Given passage:
╭──
Save A Lot began with a single store in 1977. By 1993 it had grown into one of the largest grocery chains in the U.S. with one the country’s highest store brand penetrations. Much of this due to Sav A Lot founder Bill Moran and his efforts to bring new thinking to supermarket sales and store brands. While employed in the grocery wholesale business with Tomboy Wholesale, Moran developed a concept for how smaller grocers could compete against mega-stores. He believed by limiting their assortment and raising the profile of their private label products, single stores and small-chain operators could be competitive on pricing with larger chains. He created Save-A-Lot's limited-assortment, hard discount business model, and from the time the first store opened in Cahokia, IL, in 1977, it was immediately successful. The new format demonstrate how private label products could save customers money, provide them with high quality products, and in the process turn them into loyal customers who made Save A Lot their primary grocery store.
╰──
Data segment:
╭──
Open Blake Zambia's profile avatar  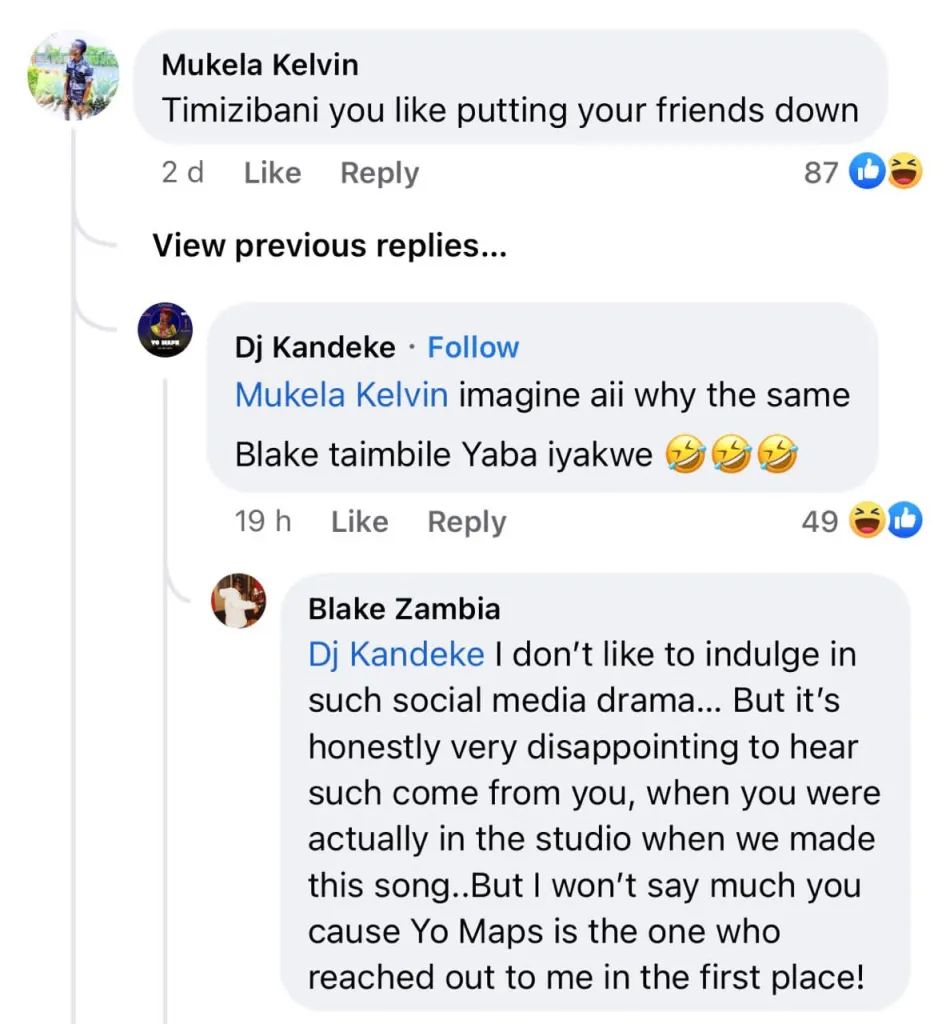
╰──
Objective 1: In the Save A Lot passage, in which town did the first store open?
Objective 2: For each statement, decide whether it agrees with the Save A Lot passage. Answer yes or no, and quote the deciding words. (a) Moran came up with his concept while working at Tomboy Wholesale. (b) The first store needed several years before it became successful. (c) Moran's model depended on offering shoppers a wider assortment of products.
Objective 3: Write the next few sentences of the Save A Lot passage, picking up after its final sentence.
The data above is separate from the Save A Lot passage.

Final result 1: Cahokia, IL.

Final result 2:
(a) Yes: "While employed in the grocery wholesale business with Tomboy Wholesale, Moran developed a concept for how smaller grocers could compete against mega-stores."
(b) No: "it was immediately successful."
(c) No: "by limiting their assortment and raising the profile of their private label products."

Final result 3:
In just three years’ time, Save A Lot had grown to 52 stores across several states, but its growth was just beginning. Save A Lot expanded aggressively and he purchase of 76 Jewel T discount stores in 1984 brought it to over 100 stores. In 1993, Save A Lot was purchased by Supervalu Inc. but Moran remained its founder, President and CEO until his retirement in 2006. At the time of his retirement, Save A Lot had grown to over 1,100 stores across the country. Upon Moran’s retirement, Jeff Noddle, Supervalu's chairman and CEO said, "Bill Moran has been the visionary force for Save-A-Lot and the industry. He has guided Save-A-Lot's emergence as a national chain with more than 1,100 stores open from coast to coast. His unswerving focus and sound, ethical business practices have made Save-A-Lot a model of exceptional grocery retailing."

Moran’s pricing and reliance on a central private label strategy to compete against larger chains was another big step in the evolution of store brands and helped prove private label could be not only profitable but also an important tool in building customer loyalty.